今回は、自動釣銭機の概要や導入によるメリット・デメリット、利用できる補助金について解説します。
自動釣銭機は、小売店や飲食店で必ず行う会計作業をラクにしてくれるアイテムです。こちらでは、自動釣銭機の概要や使い方、種類、価格の相場について解説します。
自動釣銭機とは、自動精算機やセルフ精算機とも呼ばれ、会計業務で必要となる釣銭の計算や出金を自動で行ってくれる機器のことです。端末に表示された金額をもとに硬貨や紙幣を投入すると、支払い総額が計算され、釣銭がドロアに排出されます。
自動釣銭機は、主に以下の3つの種類に分類されます。
POSレジと連携するタイプは、通常の対面レジをイメージしてください。釣銭の計算のみ自動釣銭機が行ってくれるため、レジ担当者は排出されたお金をお客様に手渡します。
フルセルフレジは、商品バーコードの読み取りから精算までをすべて利用客が行うタイプのレジです。自動釣銭機の機能が搭載されており、タッチパネルを操作して現金を投入すると自動的に釣銭が排出されます。
セミセルフレジは、POSレジと自動釣銭機が分けて設置されているタイプのレジです。利用客は、レジでスタッフに商品の登録をしてもらい、自動釣銭機に移動して端末に表示された金額を支払います。
本体の価格は、機能や自動釣銭機メーカーに応じて上下します。新品で購入する場合は、1台あたり30〜100万円が相場です。また、POSレジを併せて導入する場合は、さらに費用が上乗せされます。コスト面が負担に感じる場合は、中古端末の購入やレンタル・リース、後述する補助金の利用などをご検討ください。
自動釣銭機やセルフレジの設置は、店舗経営に多くの影響を与えます。ここでは、自動釣銭機を導入することでもたらされるメリットをご紹介します。

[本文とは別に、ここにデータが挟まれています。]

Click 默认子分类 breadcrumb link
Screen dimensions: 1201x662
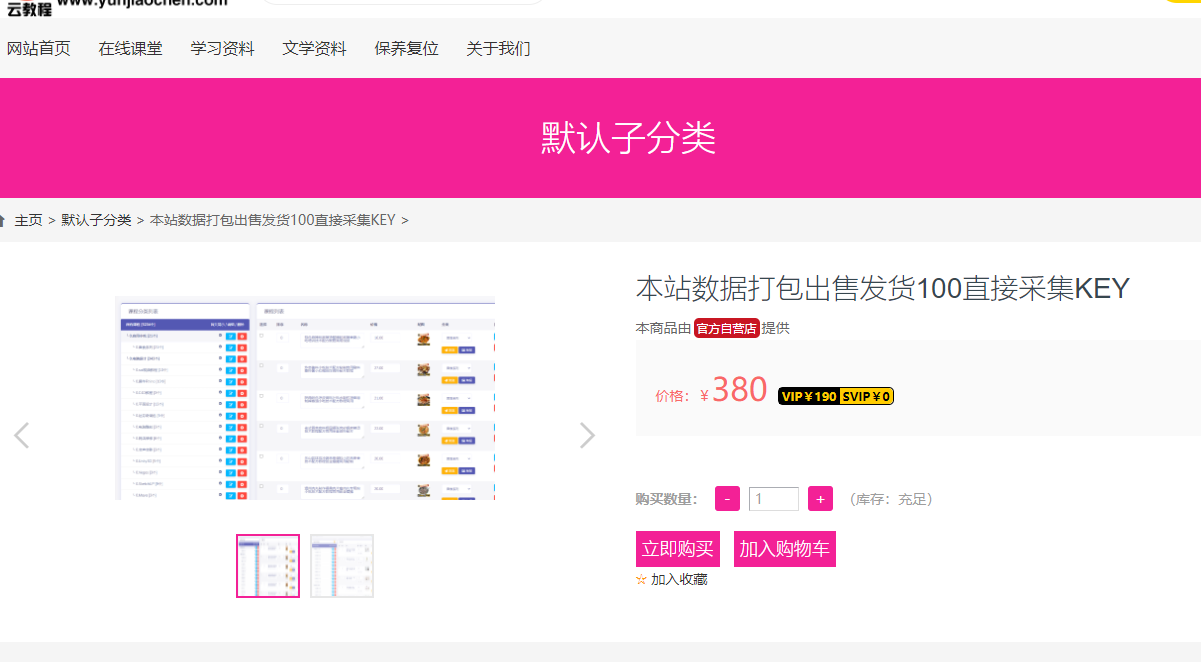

自動釣銭機を店舗に設置する最大のメリットは、レジ業務にかかる時間を短縮できる点です。従来のレジでは店員が行っていた、現金の受け渡しやお釣りの計算などが必要なくなるため、利用客1人あたりの接客時間を減らせます。特に、スーパーなどレジ業務の能率が求められる店舗では、高い恩恵を受けられるでしょう。
自動釣銭機は、一般的な精算機と比べて内部の現金を取り出すのに手間がかかるため、セキュリティの向上に役立ちます。防犯カメラの設置が不十分なお店や、過去に内部不正などトラブルが発生したことのある店舗での導入がおすすめです。
自動釣銭機を設置すると、レジ業務における会計の手間を減らせるため、新人スタッフの即戦力化がしやすくなります。特に、外国人など仕事慣れしていない方を従業員として雇用している店舗で重宝されます。
会計における金銭授受を自動釣銭機に任せることで、レジスタッフがお金に触れる機会を減らせるため、衛生面の向上につながります。コロナ禍で需要の増した衛生的な接客を実現でき、顧客からの評価も上がりやすくなるでしょう。
支払い金額やお釣りの計算を電卓などで行っている店舗では、たびたび精算ミスが発生します。自動釣銭機を設置すれば、正確な計算が可能になり、精算ミスの削減に役立ちます。機械による計算のため、利用客に納得してもらいやすいのもメリットです。精算ミスがなくなれば、閉店後のレジ締め作業の負担も軽減できるでしょう。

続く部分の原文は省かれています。